Point de vue
Faut-il avoir peur des prix de transfert ?
Par Olivier Goldstein, avocat associé
En vertu des dispositions de l’article 57 du Code général des impôts, traduisant en droit français les principes de l’OCDE, les groupes internationaux doivent pratiquer entre les sociétés qui les composent, des prix de pleine concurrence.
A défaut pour les entreprises d’un même groupe de pratiquer des prix de pleine concurrence entre elles, c’est-à-dire des prix équivalents à ceux qu’elles pratiqueraient (ou qu’elles pratiquent) auprès d’entreprises tierces, l’administration fiscale est fondée à réintégrer aux résultats taxables en France les bénéfices qu’elle considère comme indûment transférés à l’étranger « par voie de majoration ou diminution des prix d’achat ou de vente » ou « par tout autre moyen » (symétriquement, les administrations étrangères s’assurent que le niveau de marge dans leur pays respecte ce même principe).
Les groupes dont l’une des entités réalise un chiffre d’affaires annuel hors taxes, ou dont le montant total de l’actif brut excède 400 millions d’euros, sont à ce titre soumis à des obligations documentaires significatives.
Une jurisprudence longtemps favorable aux entreprises : en soumettant l’administration fiscale à des contraintes importantes en matière de preuve, la démonstration du caractère comparable des transactions sur lesquelles elle se fondait, s’avérait particulièrement difficile en pratique au regard notamment des différences de marchés, de stratégie, de taille d’entreprise, etc. (par exemple : CAA Versailles 8 juillet 2014, Sté Carrefour).
L’évolution ces dernières années s’est avérée beaucoup moins favorable : en acceptant la remise en cause quasi systématique des méthodes classiques de détermination des prix de transfert (en général fondées sur la marge brute), pour y substituer celle de la marge nette (« TNMM »), considérée comme moins sensible aux facteurs de comparabilité des transactions, le Conseil d’Etat est désormais beaucoup moins exigeant vis-à-vis de l’administration (CE 6 juin 2018, SCS General Electric Medical Systems) et opère, d’une certaine manière, un renversement de la charge de la preuve (il appartient désormais aux groupes de démontrer la pertinence de leur méthode de prix de transfert).

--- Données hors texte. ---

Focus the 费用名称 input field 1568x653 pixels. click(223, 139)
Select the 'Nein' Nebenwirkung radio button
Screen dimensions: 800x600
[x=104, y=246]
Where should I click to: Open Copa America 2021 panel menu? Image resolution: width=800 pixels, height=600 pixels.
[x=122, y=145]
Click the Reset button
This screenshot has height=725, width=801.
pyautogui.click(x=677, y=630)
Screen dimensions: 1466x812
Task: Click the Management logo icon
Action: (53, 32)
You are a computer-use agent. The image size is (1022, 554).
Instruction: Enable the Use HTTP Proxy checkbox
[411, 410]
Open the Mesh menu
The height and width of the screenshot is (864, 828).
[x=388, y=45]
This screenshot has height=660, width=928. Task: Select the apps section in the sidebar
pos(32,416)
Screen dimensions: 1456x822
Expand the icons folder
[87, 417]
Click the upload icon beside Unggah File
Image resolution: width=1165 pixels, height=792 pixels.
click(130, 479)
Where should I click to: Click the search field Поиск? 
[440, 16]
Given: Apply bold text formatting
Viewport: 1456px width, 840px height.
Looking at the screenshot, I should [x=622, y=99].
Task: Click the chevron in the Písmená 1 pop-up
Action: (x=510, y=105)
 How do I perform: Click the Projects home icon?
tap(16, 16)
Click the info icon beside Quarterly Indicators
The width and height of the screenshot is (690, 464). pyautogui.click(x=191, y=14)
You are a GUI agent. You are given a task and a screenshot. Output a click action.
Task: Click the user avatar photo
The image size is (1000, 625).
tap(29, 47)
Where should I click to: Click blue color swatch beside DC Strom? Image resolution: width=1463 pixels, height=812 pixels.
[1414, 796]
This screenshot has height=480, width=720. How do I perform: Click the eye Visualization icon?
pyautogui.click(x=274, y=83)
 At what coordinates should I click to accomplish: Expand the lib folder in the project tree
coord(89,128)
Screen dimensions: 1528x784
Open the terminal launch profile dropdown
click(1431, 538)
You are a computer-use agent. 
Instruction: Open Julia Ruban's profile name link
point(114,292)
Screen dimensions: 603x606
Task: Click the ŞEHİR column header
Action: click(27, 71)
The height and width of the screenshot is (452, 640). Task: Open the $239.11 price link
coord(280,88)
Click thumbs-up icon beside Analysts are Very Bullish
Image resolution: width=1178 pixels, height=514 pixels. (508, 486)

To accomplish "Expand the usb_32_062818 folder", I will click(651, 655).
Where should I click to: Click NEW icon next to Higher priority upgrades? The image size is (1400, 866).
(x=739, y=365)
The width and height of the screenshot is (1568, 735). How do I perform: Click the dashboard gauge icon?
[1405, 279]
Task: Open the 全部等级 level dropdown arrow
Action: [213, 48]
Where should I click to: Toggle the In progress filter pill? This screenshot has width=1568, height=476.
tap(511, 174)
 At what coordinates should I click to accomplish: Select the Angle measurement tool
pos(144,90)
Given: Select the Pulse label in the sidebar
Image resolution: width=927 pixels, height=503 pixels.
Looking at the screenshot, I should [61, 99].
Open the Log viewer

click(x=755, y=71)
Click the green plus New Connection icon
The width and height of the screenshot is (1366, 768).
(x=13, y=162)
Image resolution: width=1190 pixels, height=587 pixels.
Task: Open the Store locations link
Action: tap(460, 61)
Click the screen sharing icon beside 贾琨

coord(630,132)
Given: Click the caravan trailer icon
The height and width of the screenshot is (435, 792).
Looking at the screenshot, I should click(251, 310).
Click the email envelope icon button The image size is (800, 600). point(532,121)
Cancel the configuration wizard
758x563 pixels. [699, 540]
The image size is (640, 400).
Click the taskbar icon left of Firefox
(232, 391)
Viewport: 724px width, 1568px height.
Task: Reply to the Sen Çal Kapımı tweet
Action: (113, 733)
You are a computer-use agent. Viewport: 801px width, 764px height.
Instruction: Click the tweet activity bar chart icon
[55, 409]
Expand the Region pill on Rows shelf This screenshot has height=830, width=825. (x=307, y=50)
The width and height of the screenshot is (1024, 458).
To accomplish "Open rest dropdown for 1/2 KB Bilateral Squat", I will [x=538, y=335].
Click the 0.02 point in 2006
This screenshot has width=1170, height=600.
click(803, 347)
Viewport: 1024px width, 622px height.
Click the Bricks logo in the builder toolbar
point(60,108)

Une décision plus récente est cependant venue rééquilibrer le rapport de force entre groupes et administration fiscale : le Conseil d’Etat, dans une décision Sté RKS (CE 4 octobre 2021) a mis en exergue la nécessité d’une analyse fonctionnelle précise de la part de l’administration, laquelle ne peut se contenter d’une distinction simpliste, et souvent utilisée en pratique, entre les fonctions dites « d’entrepreneur principal » et celles dites « routinières » pour en déduire le niveau de marge taxable en France.
Cette évolution s’avère satisfaisante, au moment où la saisine du Parquet national financier sur des questions de prix de transfert devient par ailleurs un nouveau facteur d’inquiétude pour les groupes internationaux.